SUPPLIED INFORMATION START
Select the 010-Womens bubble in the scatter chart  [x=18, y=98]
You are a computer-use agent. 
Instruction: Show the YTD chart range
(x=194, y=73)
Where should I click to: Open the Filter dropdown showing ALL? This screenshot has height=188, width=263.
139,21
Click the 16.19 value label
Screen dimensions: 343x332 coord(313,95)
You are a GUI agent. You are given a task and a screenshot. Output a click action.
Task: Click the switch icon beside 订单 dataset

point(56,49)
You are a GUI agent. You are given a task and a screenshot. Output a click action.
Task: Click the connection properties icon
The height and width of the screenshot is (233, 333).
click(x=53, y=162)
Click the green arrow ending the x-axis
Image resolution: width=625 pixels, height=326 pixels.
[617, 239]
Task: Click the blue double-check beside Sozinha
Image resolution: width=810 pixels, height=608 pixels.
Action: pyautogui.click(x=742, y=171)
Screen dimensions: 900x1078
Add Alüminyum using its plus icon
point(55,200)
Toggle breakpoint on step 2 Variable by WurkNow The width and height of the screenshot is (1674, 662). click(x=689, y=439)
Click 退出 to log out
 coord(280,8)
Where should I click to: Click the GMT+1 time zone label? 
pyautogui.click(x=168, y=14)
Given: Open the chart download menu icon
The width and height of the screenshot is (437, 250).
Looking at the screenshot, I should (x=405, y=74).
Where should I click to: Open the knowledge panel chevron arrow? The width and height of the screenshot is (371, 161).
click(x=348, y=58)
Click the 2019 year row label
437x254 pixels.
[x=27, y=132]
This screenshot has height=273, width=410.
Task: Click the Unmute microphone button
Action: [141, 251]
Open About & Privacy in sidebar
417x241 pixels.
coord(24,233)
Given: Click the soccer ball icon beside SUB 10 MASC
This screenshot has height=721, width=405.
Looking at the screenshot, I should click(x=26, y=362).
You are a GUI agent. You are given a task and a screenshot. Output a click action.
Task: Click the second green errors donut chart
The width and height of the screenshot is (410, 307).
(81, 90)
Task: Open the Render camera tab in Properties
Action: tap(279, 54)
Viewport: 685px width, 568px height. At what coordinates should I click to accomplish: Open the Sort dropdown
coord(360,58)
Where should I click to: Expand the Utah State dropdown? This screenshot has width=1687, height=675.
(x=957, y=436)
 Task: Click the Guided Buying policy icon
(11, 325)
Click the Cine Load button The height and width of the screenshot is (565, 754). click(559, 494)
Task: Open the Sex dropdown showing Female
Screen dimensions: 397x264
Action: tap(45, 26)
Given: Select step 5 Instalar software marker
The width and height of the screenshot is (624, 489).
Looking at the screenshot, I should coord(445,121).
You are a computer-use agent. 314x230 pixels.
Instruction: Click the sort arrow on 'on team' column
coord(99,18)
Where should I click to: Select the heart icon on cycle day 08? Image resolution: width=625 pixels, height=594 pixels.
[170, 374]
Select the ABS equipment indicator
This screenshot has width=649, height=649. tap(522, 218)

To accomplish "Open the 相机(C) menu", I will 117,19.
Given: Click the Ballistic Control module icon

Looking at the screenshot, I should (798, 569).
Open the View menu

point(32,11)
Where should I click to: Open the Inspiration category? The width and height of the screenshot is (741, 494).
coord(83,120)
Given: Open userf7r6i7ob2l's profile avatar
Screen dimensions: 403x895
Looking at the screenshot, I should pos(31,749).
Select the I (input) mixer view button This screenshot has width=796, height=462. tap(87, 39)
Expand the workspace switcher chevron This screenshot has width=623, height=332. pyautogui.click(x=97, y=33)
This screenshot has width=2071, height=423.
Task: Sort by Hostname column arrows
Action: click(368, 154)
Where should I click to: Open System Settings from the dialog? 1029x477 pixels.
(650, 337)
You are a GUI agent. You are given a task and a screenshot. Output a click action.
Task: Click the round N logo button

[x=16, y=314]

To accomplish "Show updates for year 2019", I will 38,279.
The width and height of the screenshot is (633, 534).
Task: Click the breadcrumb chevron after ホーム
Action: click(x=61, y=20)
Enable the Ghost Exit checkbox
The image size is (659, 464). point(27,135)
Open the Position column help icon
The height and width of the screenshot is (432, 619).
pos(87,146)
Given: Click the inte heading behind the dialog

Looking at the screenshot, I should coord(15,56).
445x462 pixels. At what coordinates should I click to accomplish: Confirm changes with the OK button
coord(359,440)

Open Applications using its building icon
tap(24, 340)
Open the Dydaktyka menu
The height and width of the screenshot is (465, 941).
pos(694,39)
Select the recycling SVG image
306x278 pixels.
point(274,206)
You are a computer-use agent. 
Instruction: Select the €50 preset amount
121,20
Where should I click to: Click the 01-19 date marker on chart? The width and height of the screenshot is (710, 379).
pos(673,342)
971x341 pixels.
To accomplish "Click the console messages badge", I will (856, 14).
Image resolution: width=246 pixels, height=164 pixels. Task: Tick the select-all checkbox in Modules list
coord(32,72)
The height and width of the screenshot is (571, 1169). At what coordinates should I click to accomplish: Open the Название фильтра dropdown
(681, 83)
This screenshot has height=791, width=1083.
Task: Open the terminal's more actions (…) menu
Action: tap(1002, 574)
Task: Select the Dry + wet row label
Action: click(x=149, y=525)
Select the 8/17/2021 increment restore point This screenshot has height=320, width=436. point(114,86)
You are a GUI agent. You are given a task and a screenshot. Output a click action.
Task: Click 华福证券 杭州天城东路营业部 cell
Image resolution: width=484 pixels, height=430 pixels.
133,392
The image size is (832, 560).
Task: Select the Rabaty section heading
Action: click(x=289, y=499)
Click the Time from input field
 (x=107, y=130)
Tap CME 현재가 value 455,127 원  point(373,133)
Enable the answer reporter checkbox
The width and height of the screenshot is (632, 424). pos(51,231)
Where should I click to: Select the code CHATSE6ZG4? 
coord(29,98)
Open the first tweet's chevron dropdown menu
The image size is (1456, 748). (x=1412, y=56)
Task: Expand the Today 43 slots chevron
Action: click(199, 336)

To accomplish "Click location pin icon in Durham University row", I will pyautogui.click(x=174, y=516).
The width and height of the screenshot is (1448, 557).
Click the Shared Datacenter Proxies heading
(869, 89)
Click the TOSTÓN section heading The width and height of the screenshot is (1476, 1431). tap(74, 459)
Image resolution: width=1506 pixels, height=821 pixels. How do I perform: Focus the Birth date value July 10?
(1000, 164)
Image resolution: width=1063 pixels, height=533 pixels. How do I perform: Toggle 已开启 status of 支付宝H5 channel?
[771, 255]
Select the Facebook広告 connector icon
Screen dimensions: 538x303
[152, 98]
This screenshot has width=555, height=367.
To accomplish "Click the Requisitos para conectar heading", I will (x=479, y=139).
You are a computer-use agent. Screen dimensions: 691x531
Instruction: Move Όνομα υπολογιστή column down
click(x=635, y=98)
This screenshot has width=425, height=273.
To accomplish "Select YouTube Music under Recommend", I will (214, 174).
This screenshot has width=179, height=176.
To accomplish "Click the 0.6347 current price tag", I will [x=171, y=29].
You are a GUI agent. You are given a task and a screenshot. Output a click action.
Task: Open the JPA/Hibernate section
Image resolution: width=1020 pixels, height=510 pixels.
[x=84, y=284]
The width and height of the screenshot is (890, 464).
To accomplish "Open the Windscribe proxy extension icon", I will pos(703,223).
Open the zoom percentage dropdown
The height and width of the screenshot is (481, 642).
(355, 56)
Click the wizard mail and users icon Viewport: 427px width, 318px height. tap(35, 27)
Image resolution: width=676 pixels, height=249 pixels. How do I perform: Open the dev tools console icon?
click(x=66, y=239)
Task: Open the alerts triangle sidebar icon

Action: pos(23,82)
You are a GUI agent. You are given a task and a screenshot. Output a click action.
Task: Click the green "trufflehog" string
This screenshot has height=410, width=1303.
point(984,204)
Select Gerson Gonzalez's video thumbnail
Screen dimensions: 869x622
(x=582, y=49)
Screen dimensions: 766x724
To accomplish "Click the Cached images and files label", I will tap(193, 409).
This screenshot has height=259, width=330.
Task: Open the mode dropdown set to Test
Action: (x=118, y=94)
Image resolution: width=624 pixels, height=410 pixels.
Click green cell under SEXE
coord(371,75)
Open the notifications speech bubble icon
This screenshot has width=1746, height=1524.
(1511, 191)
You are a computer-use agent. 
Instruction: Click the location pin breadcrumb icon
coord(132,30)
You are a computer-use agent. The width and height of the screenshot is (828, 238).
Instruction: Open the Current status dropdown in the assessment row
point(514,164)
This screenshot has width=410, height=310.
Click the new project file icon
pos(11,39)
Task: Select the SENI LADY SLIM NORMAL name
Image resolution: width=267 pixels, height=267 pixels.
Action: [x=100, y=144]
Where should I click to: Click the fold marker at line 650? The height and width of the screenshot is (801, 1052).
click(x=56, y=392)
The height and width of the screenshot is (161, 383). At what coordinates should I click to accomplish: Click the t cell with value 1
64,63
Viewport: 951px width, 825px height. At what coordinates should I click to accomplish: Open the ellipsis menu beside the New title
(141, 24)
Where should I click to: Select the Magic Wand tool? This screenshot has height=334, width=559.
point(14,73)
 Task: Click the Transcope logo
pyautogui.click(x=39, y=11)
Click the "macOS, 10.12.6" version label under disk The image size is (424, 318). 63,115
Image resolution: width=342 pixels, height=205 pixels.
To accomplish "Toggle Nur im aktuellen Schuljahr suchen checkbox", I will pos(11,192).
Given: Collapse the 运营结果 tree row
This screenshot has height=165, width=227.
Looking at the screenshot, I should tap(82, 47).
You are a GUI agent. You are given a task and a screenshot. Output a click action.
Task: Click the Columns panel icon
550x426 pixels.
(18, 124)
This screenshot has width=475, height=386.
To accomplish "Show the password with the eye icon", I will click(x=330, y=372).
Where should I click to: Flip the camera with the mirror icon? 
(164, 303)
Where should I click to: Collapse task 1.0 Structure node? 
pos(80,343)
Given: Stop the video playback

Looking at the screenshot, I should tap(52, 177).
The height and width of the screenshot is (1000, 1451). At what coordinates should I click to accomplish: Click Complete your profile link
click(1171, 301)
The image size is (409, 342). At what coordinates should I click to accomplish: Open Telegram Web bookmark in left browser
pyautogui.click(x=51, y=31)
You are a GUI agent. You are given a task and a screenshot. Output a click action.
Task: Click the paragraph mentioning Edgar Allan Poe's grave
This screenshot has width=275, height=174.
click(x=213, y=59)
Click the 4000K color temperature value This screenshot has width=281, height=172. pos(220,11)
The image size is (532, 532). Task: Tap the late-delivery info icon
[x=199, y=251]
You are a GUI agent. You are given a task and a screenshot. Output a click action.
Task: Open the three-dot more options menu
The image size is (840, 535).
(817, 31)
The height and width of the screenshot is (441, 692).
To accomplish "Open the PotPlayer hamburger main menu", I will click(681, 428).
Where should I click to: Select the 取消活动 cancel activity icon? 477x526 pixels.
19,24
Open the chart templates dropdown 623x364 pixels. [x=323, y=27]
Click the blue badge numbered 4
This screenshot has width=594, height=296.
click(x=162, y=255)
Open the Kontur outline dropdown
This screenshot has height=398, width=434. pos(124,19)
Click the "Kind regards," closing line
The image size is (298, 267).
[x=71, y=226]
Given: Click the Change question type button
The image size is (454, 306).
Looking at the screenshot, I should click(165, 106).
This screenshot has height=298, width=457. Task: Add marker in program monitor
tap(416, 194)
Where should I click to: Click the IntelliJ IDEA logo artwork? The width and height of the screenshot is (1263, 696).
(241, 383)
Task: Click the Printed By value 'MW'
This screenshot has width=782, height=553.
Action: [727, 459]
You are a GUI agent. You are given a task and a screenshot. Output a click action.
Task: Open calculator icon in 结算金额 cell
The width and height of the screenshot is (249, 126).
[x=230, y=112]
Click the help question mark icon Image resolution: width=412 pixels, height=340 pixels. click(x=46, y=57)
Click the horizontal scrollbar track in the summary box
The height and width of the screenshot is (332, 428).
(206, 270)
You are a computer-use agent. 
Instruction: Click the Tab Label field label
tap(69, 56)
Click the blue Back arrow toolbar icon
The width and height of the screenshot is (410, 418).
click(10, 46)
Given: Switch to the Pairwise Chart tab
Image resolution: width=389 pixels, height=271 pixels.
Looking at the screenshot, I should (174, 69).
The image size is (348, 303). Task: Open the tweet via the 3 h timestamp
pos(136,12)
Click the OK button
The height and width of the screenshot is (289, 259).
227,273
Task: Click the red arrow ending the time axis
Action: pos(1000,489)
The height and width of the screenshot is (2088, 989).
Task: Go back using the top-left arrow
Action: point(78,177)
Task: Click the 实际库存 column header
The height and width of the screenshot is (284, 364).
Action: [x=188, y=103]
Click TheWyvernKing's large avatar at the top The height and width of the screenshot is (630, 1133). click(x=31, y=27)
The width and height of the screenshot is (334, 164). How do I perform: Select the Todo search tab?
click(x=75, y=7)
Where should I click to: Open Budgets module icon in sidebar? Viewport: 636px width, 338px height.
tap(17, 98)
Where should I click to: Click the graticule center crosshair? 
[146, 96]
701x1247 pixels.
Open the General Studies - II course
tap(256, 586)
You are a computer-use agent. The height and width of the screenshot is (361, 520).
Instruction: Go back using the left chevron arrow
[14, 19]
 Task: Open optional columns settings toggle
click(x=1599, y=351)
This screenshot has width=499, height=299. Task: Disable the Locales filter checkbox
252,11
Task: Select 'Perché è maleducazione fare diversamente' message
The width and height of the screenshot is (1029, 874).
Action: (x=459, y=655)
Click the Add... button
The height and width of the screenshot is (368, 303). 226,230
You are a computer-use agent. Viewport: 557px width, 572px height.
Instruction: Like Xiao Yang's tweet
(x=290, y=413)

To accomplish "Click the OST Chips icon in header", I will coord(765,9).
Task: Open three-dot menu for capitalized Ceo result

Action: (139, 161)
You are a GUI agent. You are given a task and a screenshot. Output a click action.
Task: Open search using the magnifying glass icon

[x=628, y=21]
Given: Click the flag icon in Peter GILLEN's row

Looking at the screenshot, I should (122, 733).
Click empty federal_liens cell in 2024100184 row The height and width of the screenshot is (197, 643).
SUPPLIED INFORMATION END
- WORK TASK
Given the listing, work out the number of lines in which the word "avatar" is found, and supply only that number.

- RESPONSE
2